_Objective 1:_
Answer these about the essay on Walt Whitman and slavery:
(a) For what course, and in what term, was the essay originally written?
(b) Which work does the essay name as the poetry the poet used to express sympathy for the "hounded slave"?
(c) What movement was the journalist and public figure Whitman, for some time, an ardent opponent of?
_Objective 2:_ Write the next part of the essay on Walt Whitman and slavery, starting after its last sentence.

_Document segment:_

•••

Walt Whitman: Slavery, Paradox and Future Poetics
*This essay was originally written for a Graduate course on American Poetry in Fall 2010.
Walt Whitman’s personal inconsistencies regarding his position on slavery have been the subject of much scholarly criticism and debate. It has been well documented that Walter Whitman, the journalist, political activist and public figure, held dramatically opposing views on slavery and race concerns than did Walt Whitman, the poet, bard of democracy and champion of equality. The latter Whitman used his poetry–particularly the many editions of Leaves of Grass–to indulge in a sense of admiration, identification, sympathy and respect for the “hounded slave,” while the former was an active member of several political parties, composed ideological editorials in a few political publications and was for some time, an ardent opponent of the abolitionist movement. Given his blatant paradoxical ideologies and his transparently polar vision on slavery, how is a twenty-first century reader supposed to reconcile these contradictions?

•••

_Data:_
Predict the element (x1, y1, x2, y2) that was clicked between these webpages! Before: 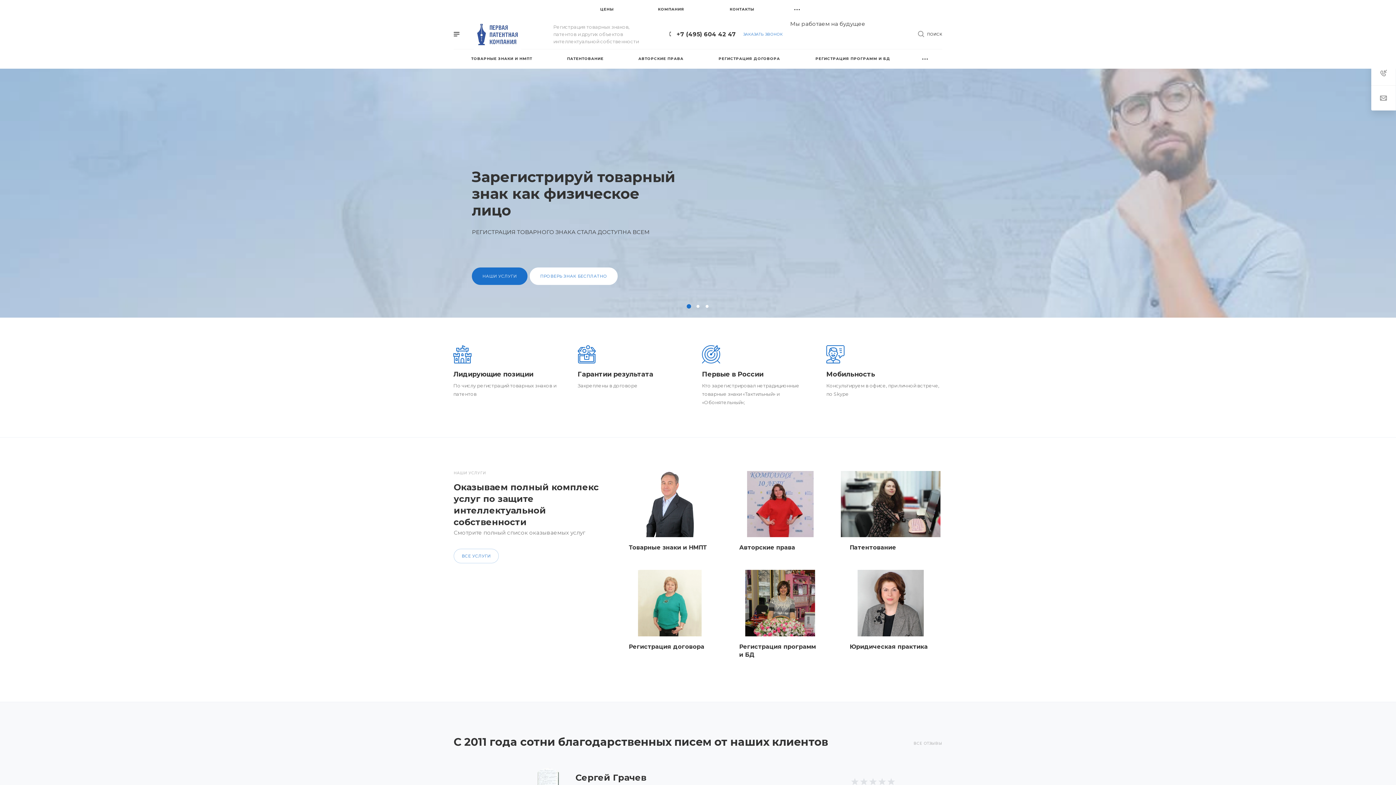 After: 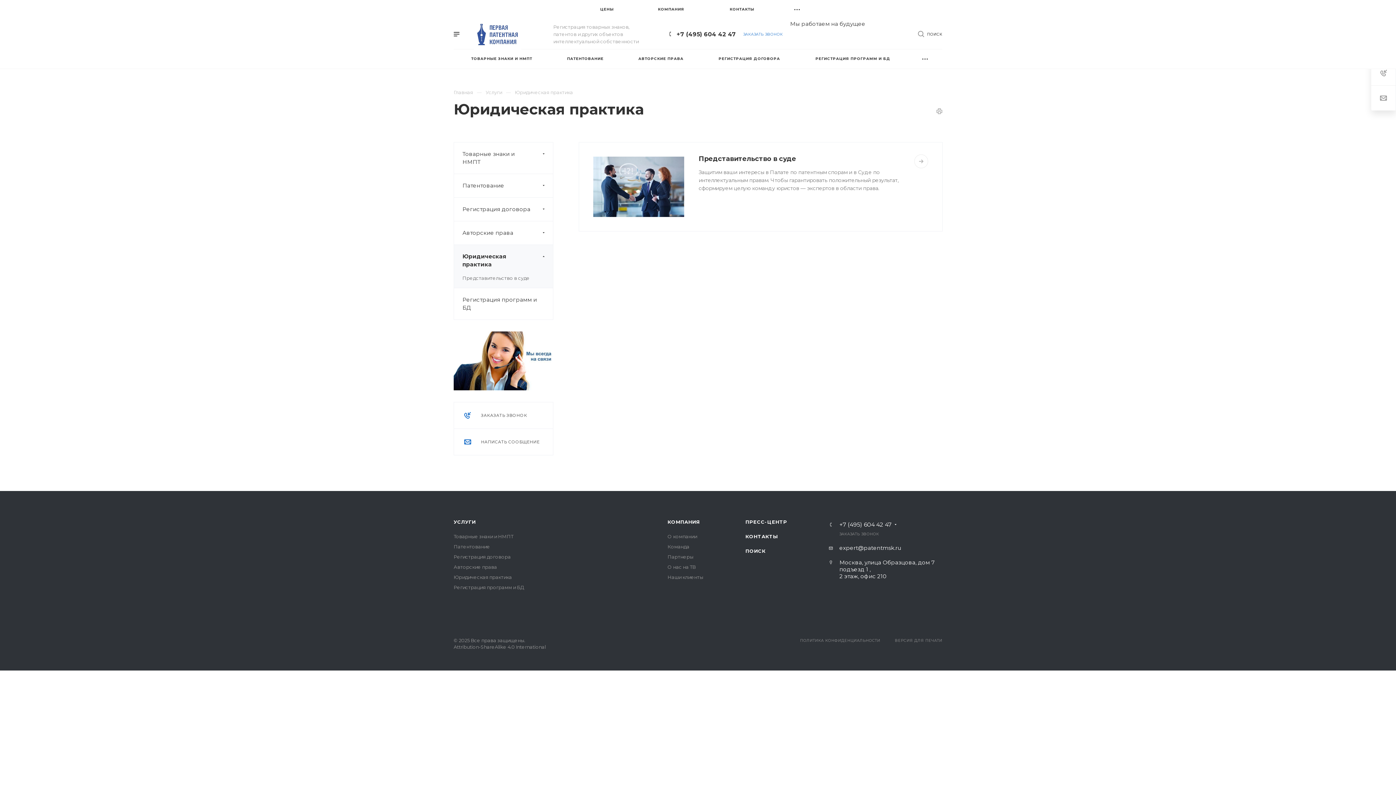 Action: bbox: (841, 570, 940, 657)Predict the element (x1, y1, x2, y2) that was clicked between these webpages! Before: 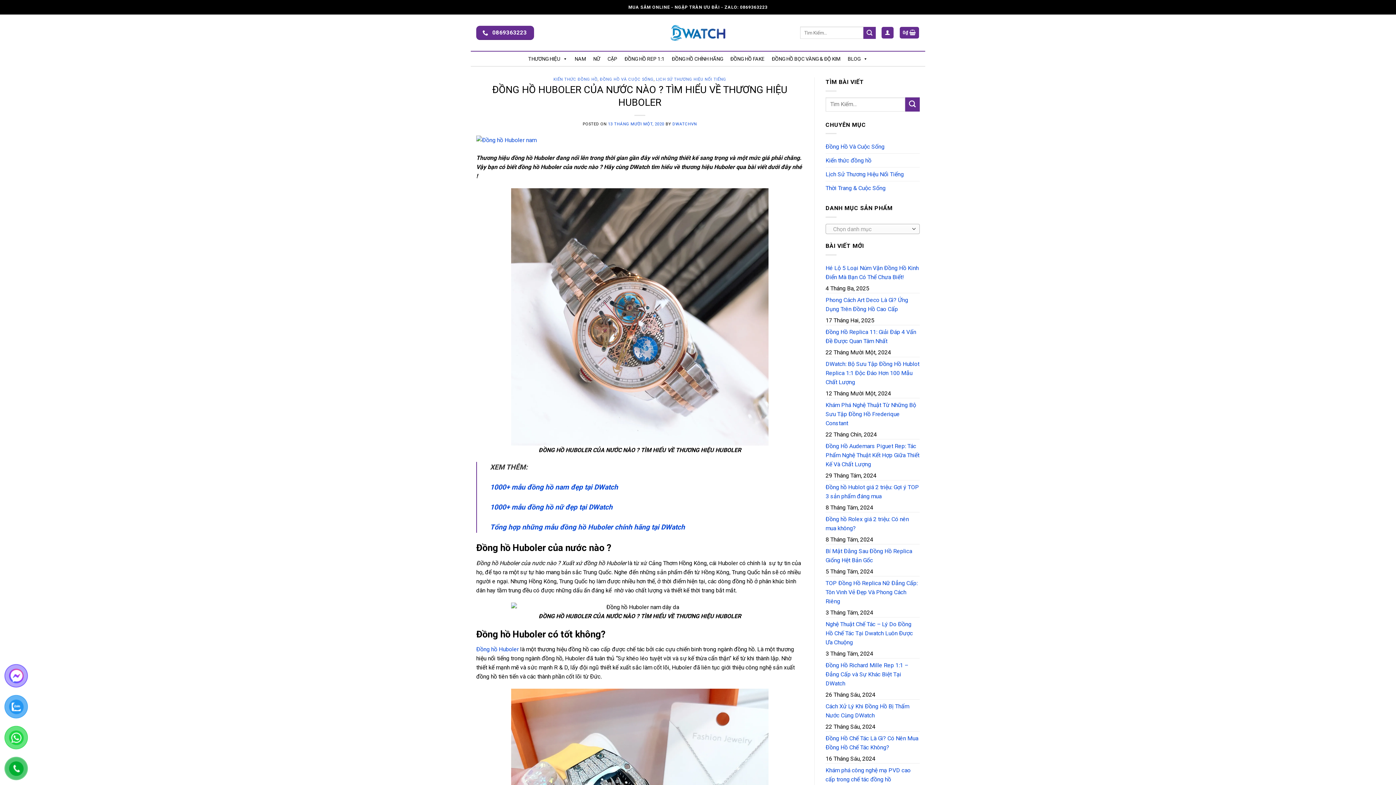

•••

_Output 1:_
(a) A Graduate course on American Poetry, in Fall 2010.
(b) Leaves of Grass, particularly its many editions.
(c) The abolitionist movement.

_Output 2:_
Certainly there are no clear and authoritative explanations for the conflicting politics of Whitman the journalist and Whitman the poet. One can only look to the poetry and the politics to formulate, as close as possible, a concise interpretive analysis of Whitman’s duality. George Hutchinson and David Drews wondered: “How Whitman could be so prejudiced, and yet so effective in conveying an egalitarian and antiracist sensibility in his poetry, is a puzzle yet to be adequately addressed” (569). This paper examines just one of many possibilities regarding the double identity of a liberal poet who spoke of a future promise of freedom, equality and democracy in America, against the backdrop of a conservative public figure, bogged down by the racist stereotypes of his contemporary society. Martin Klammer suggests, “One way to make sense of Whitman’s seeming inconsistencies on slavery is to recognize that his journalism addressed the realities of the present, while his poetry pointed toward his hopes for America’s democratic future” (642). Aside from a juxtaposition of his poetics with his public persona and an examination of his expressed feelings toward his own contradictions, this paper also highlights passages that explore what I call Whitman’s “future poetics” in which the poet writes his verse, not merely for contemporary consumption, but more importantly, for a future audience.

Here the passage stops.